Listing 4-1 Dilation filter example
int MyDilateFilter(void *inData, unsigned int inRowBytes, void *outData, unsigned int outRowBytes, unsigned int height, unsigned int width, void *kernel, unsigned int kernel_height, unsigned int kernel_width, int divisor, vImage_Flags flags ) |
{ |
vImage_Buffer in = { inData, height, width, inRowBytes }; |
vImage_Buffer out = { outData, height, width, outRowBytes }; |
const int xOffset = 0; |
const int yOffset = 0; |
return vImageDilate_ARGB8888( &in, &out, xOffset, yOffset, kernel, kernel_height, kernel_width, flags ); |
} |
Erosion
Erosion of a source image (region of interest) by a kernel is defined similarly to dilation:
For each source pixel, place the kernel over the image so that the center element of the kernel lies over the source pixel.
For each pixel in the kernel, subtract the value of that pixel from the value of the source pixel underneath it. Negative intermediate values are permitted.
Take the minimum of all the values calculated in Step 2.
Add the value of the center pixel of the kernel.

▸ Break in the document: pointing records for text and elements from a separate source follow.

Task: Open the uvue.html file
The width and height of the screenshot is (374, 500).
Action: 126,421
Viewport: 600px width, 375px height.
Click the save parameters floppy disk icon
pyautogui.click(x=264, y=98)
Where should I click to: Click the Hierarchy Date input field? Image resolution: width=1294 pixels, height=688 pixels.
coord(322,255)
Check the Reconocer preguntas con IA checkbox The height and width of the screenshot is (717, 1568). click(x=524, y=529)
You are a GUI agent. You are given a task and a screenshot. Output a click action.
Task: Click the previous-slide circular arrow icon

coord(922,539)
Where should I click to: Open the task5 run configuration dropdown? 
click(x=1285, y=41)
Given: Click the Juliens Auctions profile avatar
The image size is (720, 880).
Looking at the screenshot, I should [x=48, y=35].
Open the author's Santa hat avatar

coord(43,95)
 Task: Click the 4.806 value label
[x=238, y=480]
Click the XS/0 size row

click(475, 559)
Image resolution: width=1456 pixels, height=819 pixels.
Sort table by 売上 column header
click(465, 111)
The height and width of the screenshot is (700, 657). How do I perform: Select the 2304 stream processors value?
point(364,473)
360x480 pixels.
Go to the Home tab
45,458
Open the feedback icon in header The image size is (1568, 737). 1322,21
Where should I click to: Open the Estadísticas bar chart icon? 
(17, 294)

The result is the value of the destination pixel.
Listing 4-2 shows how to erode an image.
Listing 4-2 Erosion filter example
int MyErodeFilter(void *inData, unsigned int inRowBytes, void *outData, unsigned int outRowBytes, unsigned int height, unsigned int width, void *kernel, unsigned int kernel_height, unsigned int kernel_width, int divisor, vImage_Flags flags ) |
{ |
vImage_Buffer in = { inData, height, width, inRowBytes }; |
vImage_Buffer out = { outData, height, width, outRowBytes }; |
const int xOffset = 0; |
const int yOffset = 0; |
return vImageErode_ARGB8888( &in, &out, xOffset, yOffset, kernel, kernel_height, kernel_width, flags ); |
} |
Instead of expanding objects, erosion tends to spread dark pixels around, causing them to eat away (erode) at objects. The morphological operation known as max is a special case of the dilate operation in which all the values of the kernel are the same. (It does not matter what specific value is used, so for convenience it is assumed to be 0.) Similarly, the min operation is a special case of the erode operation in which all the values of the kernel are the same.
Two other well-known morphological operations, open and close, are not directly performed by vImage. In vImage, you can accomplish an open operation by using an erode operation followed by a dilate operation. The close operation is a dilate operation followed by an erode operation. If all the values of the kernel are the same, then you can perform the open operation by using a min operation followed by a max operation, and the close operation by using a max operation followed by a min operation.